→ **Entries shown**:
··········

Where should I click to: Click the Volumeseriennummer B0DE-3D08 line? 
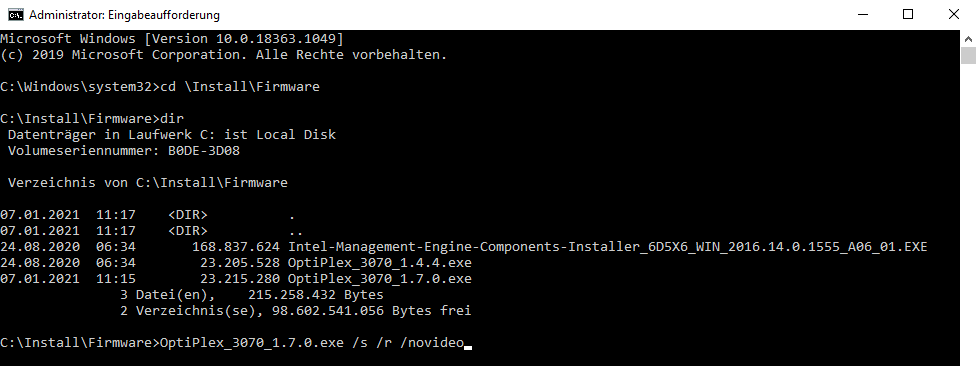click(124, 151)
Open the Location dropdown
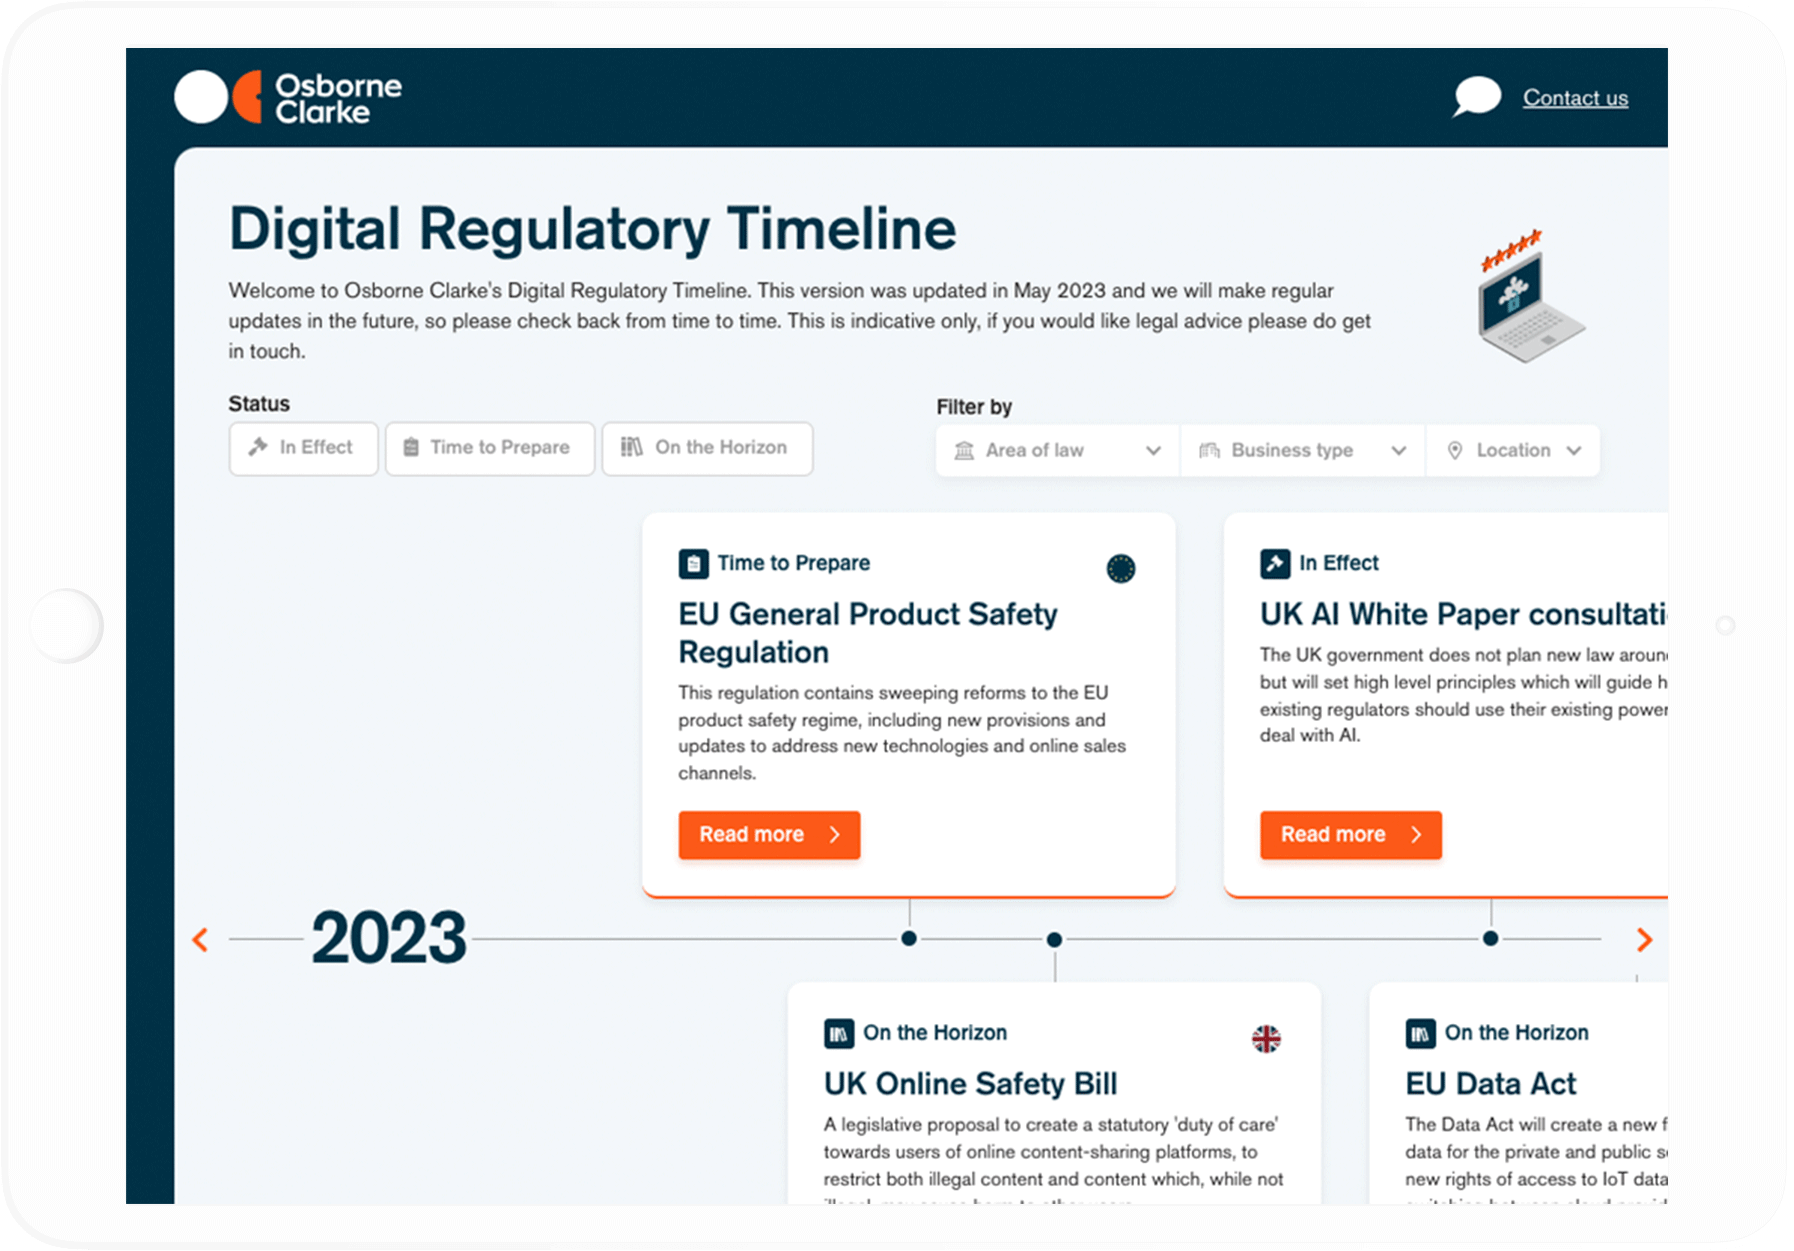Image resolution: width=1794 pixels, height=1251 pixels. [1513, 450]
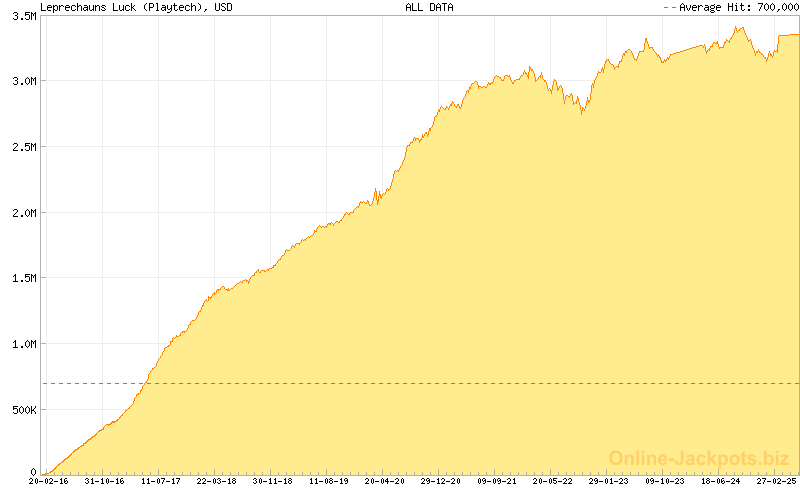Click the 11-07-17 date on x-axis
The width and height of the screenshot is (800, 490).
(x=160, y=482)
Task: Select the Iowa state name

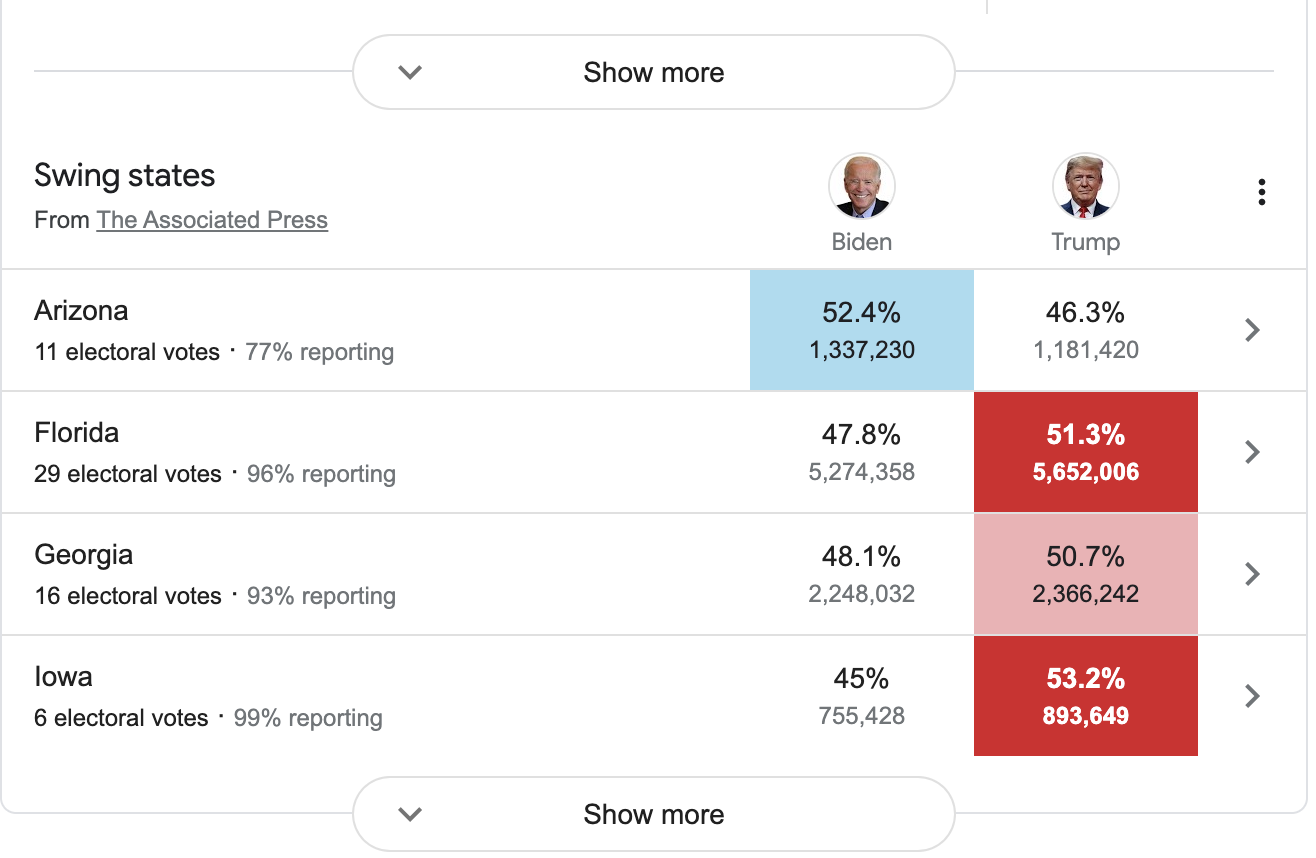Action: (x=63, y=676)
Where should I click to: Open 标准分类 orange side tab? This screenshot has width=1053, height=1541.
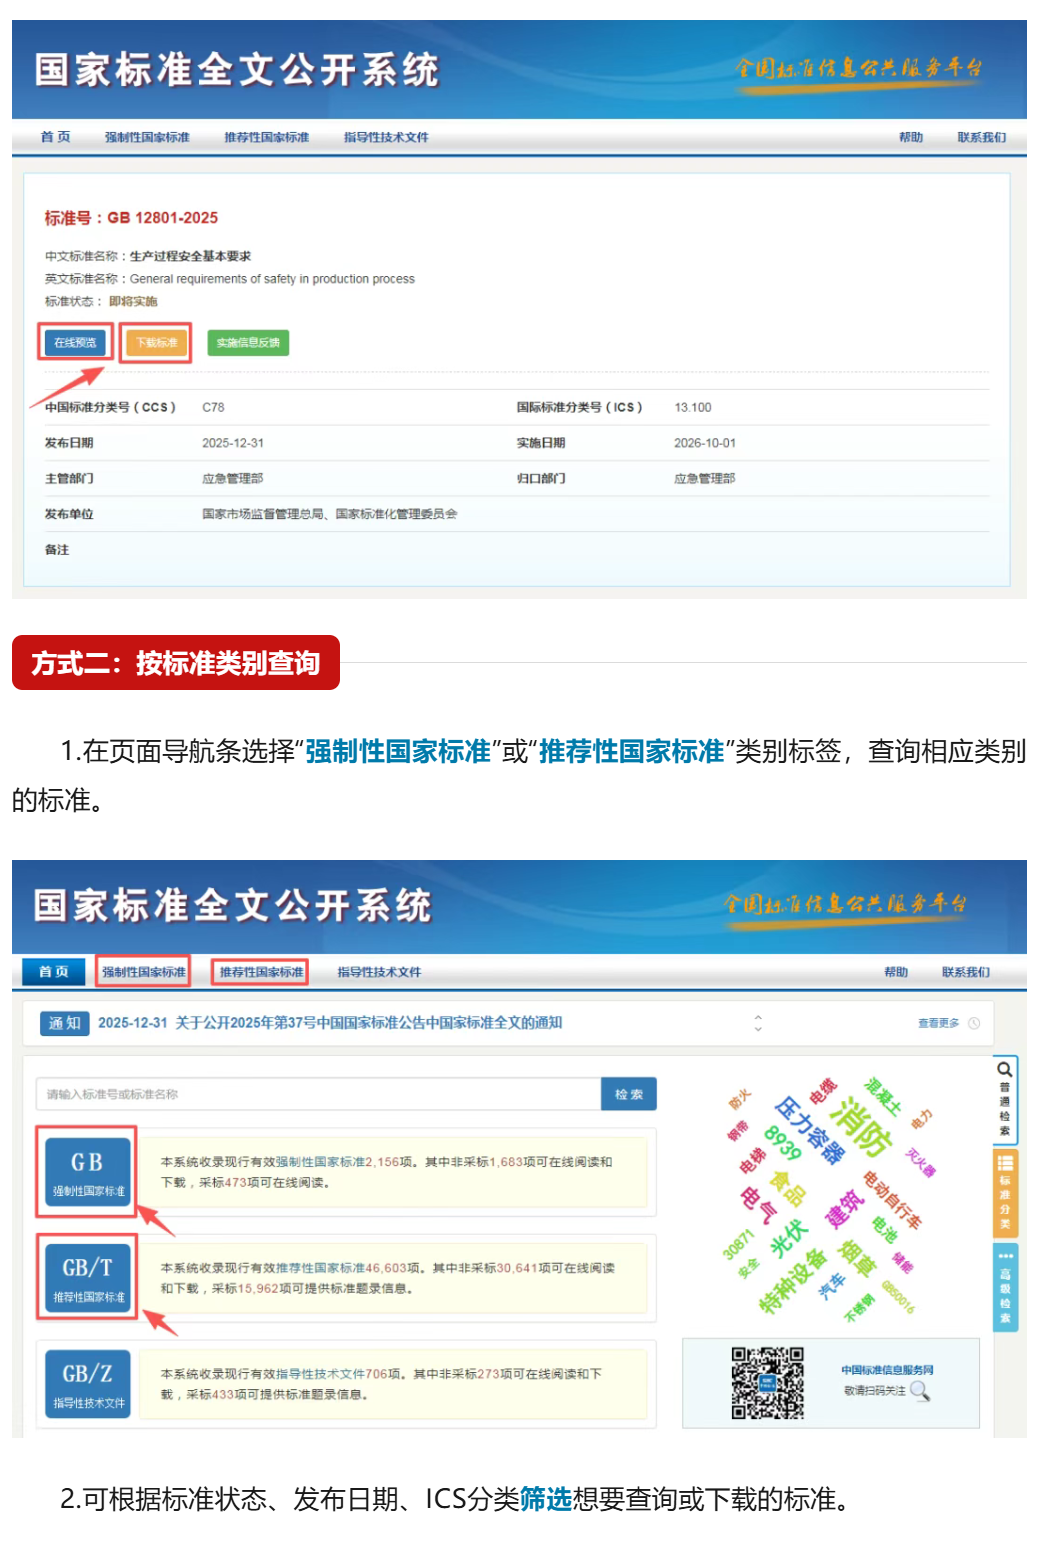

··········

→ **Goal of the exercise**:
Can you quote every line of the material above word for word, leaving out the pictures?

→ **Answer to this problem**:
Where should I click to: Click the Volumeseriennummer B0DE-3D08 line? 
click(124, 151)
Open the Location dropdown
Image resolution: width=1794 pixels, height=1251 pixels. [1513, 450]
Click the 11-07-17 date on x-axis
The width and height of the screenshot is (800, 490).
(x=160, y=482)
Task: Select the Iowa state name

Action: (x=63, y=676)
Where should I click to: Open 标准分类 orange side tab? This screenshot has width=1053, height=1541.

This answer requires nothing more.